Create the /zone filesystem using zfs:
- zfs create -o mountpoint=/zone -o compression=on pool/zone
This will create a new filesystem /zone with compression activated. We will use compression as we will save diskspace, and in most cases have better performance.
Update /etc/hosts, so it includes the ip and hostname for our new zone
- echo "10.0.1.10 testzone1.raghon.no testzone1" >> /etc/hosts
If you want a full tabulator stop between the ip and hostname, type <ctrl>+v+<tab> between ip and hostname, or use an editor like vi.
Configure your new zone
- zonecfg -z testzone1.raghon.no
Starts an interactive session to configure your new zone - create
Builds a zone config from the default template - set zonepath=/zone/testzone1.raghon.no
Instruct the system to build the new zone in a new filesystem under /zone - add net
Start configuring a new network interface (will be a virtual one, as we are running the shared ip-stack) - set physical=e1000g0
Define which interface to use for our new zone. Type ifconfig -a in the global zone to see whats available for you. PS : it has to be a configured interface when using the shared ip-stack. - set adresse=testzone1.raghon.no
Defines the ip address for our new interface. I'm using the hostname as it's much easier to change the ip in /etc/hosts, than editing the zone configuration. - set defrouter=10.0.1.1
Define a default route for the interface. Only needed if no default router are defined for this network in the global zone - end
Ends the configuration of the interface. Repeat the steps from add net to end if you need additional interfaces. - verify
Perform some checks to see if we have a valid configuration - commit
Commit all changes to the system - exit or <ctrl>+d
Exit the configuration, and return to the shell
The new zone is now configured, and ready to install :-)
Ok lets complete the installation of the new zone.
- zoneadm -z testzone1.raghon.no install
Copies all required files from the global zone to your new spars zone. This will take a few minutes, or seconds if you have a fast system. - zoneadm -z testzone1.raghon.no boot
Boot your new zone - zlogin -e \# testzone1.raghon.no
Execute this command as soon as poosible after the boot command, to connect to the zone console, and watch the zone boot up.
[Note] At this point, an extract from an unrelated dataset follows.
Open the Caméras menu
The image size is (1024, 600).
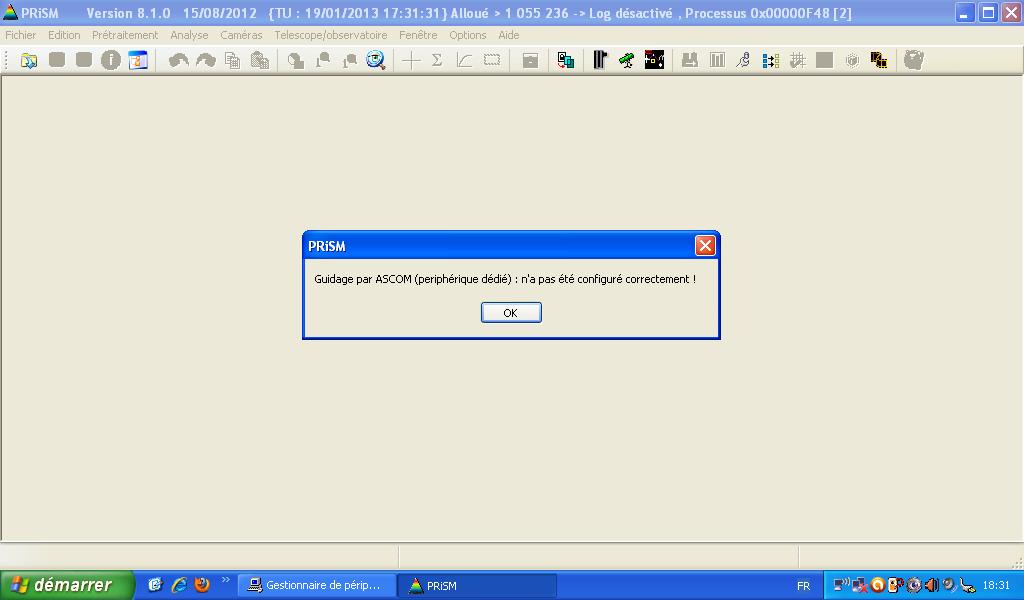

The "-e \#" tells the system that you can use "#." to exit from the console. As the default exit command is the same as ssh has as default (~.). If you have been logged in to the global zone with ssh, and have not changed the default exit command, you will then have to type "~~.", and add an extra "~" for each ssh session on your way to the server.
Your new zone is now booting, please answer all questions after your liking on the console. In a later blog post, I'll explain how to automate the last step using sysidcfg. Wait for that post, or RTFM.
This is how I usually answer the question on the first boot up:
- Select a Language: 0 for English
- Select a Locale: 0 English
- What type of terminal are you using: 12 Xterms
- Hostname: default is usally what we expect (type <ESC>+2 to continue)
- Kerberos: no
- Name Service: I often choose none, and configure ldap and or dns manually afterwards
- NFSv4: Use the NFSv4 domain derived by the system
- Timezone: Choose the one you need, press space to select
- Root password: I'm not gonna tell what I'm using :-)
The zone will now reboot, and should be ready for your applications.
If you want to configure DNS and or ldap manually please have a look at /etc/nsswitch.conf, /etc/resolv.conf and ldapclient.